The ligand hyperfine interaction with rare earth ions. IV. 19F NMR study of single crystals of TbF 3 and HoF 3

Abstract

The 19F NMR of single crystals of TbF 3 and HoF 3 is reported. For both crystals the shift tensor is determined at room temperature for the two different fluoride ion sites in the orthorhombic crystal lattice. The shift tensor for Type I sites in TbF 3 is also determined at 548 K. The temperature dependence of both the isotropic and traceless shift tensors is separately determined for each site in the temperature interval of 175–370 K for HoF 3 and 175–548 K for TbF 3. Comparison of the experimental traceless shift tensor of TbF 3, and ErF 3 with that calculated from a point dipole model, using experimental susceptibility data from single crystals, shows systematic differences that cannot be attributed to spin transfer mechanisms or defects in the point dipole model. The differences are most probably due to errors in the crystal structure used to calculate the point dipole contributions.

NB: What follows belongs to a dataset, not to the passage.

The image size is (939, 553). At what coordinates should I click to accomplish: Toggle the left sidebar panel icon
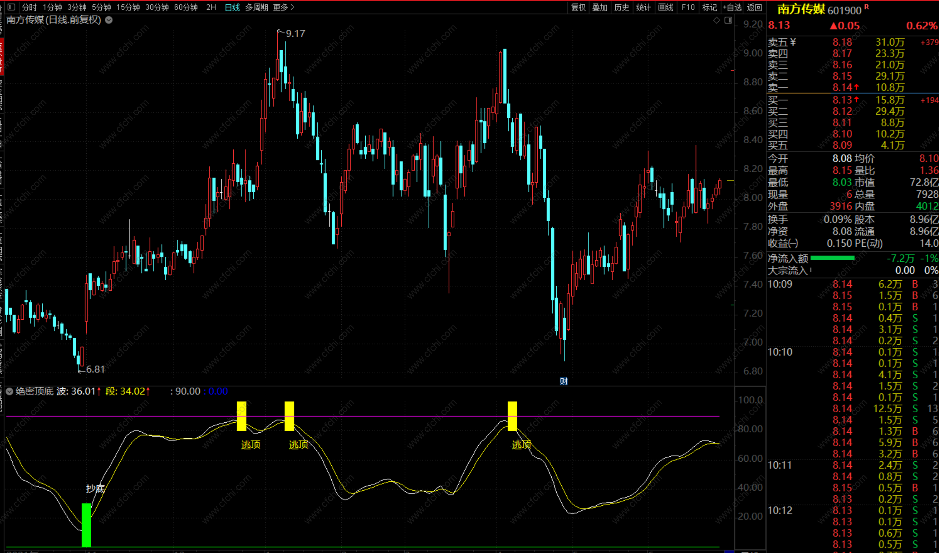pos(11,7)
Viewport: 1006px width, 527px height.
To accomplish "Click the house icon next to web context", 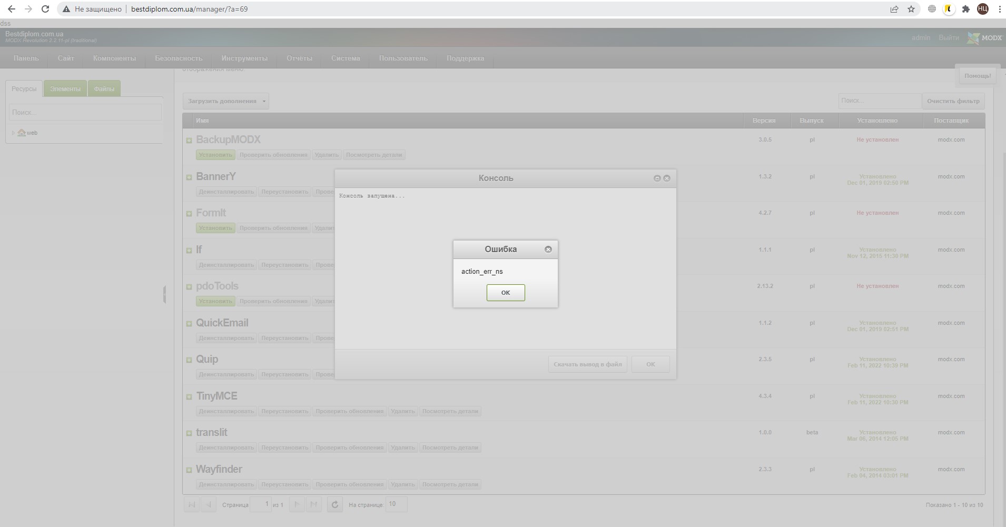I will point(22,133).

It is shown that the pseudo-contact term contributes only 10% of the observed isotropic shift and that the isotropic shift exhibits remarkable changes as we go across the periodic table from TbF 3 to ErF 3. 19F resonances from one site in TbF 3 are observed to broaden and disappear in the interval 420–490 K owing to some type of diffusional motion whose activation energy is estimated to be 40–60 kJ/mole.